Understand yolo_boxes_to_corners

I would like to understand this function’s code. I get the concept behind converting box coordinate systems from grid-cell to image wide, but I do not get this code:

def yolo_boxes_to_corners(box_xy, box_wh):
    """Convert YOLO box predictions to bounding box corners."""
    box_mins = box_xy - (box_wh / 2.)
    box_maxes = box_xy + (box_wh / 2.)

    return tf.keras.backend.concatenate([
        box_mins[..., 1:2],  # y_min
        box_mins[..., 0:1],  # x_min
        box_maxes[..., 1:2],  # y_max
        box_maxes[..., 0:1]  # x_max

Why dividing by 2 ? What is the purpose of this ellipsis ... ? Why these indices get y_min x_min and so on ?

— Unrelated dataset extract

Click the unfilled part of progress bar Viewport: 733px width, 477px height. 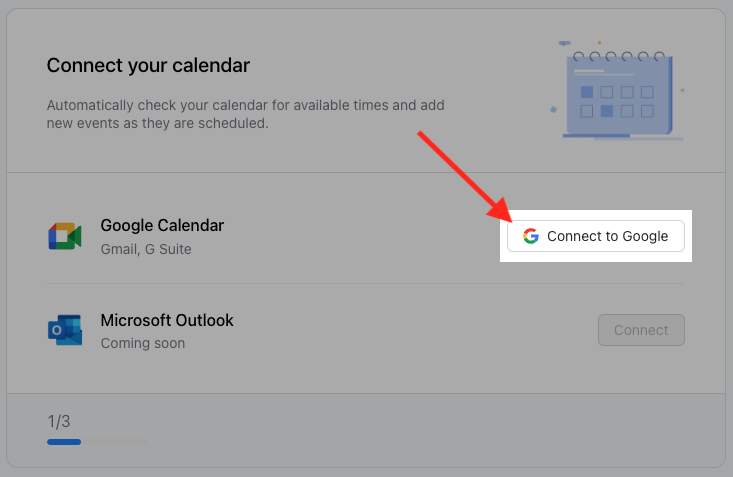click(x=114, y=441)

xy gives the center coordinate location. From there, the left hand, right hand, top, and bottom sides of the bounding box are each 1/2 of the width or height away. The minimum corner is to the left and above the center, hence the subtraction. The maximum corner is to the right and below. (Remember where the origin is in this coordinate system). In a 2D example, if the center is at (4,4) and the width is 2, the corners are (3,3), (3,5), (5,3), and (5,5). Note, however, that the shape of box_xy and box_wh isn’t actually that simple.

is Python for take all the dimensions over here. In YOLO, there are going to be bounding box predictions for the entire (S*S*B) output shape. So this code is breaking down a multi-dimensional object to extract four values - first it gets the two for the upper left corner coordinates and the two values for the lower right corner coordinates, then it further breaks those pairs down into single values.

[…,0:1] is the first value of an x,y pair for a corner, the x
[…,1:2] is the second value of an x,y pair for a corner, the y

Because of the you collect all the x coordinates for the bounding box upper lefts, the y coordinates for the upper lefts, the x coordinates for the lower rights, the y coordinates for the lower rights, and stack them into a new variable.

What came in as a multidimensional object containing two pairs - center and shape - goes back out as a multidimensional object containing four separate values representing the x and y of the two bounding box corners.

Hope this helps.

thanks for the explanation. I’m just wondering what is S and B when you define (S*S*B) output shape.

S is grid cell dimension, B is anchor boxes. This nomenclature is standard in all of the YOLO papers.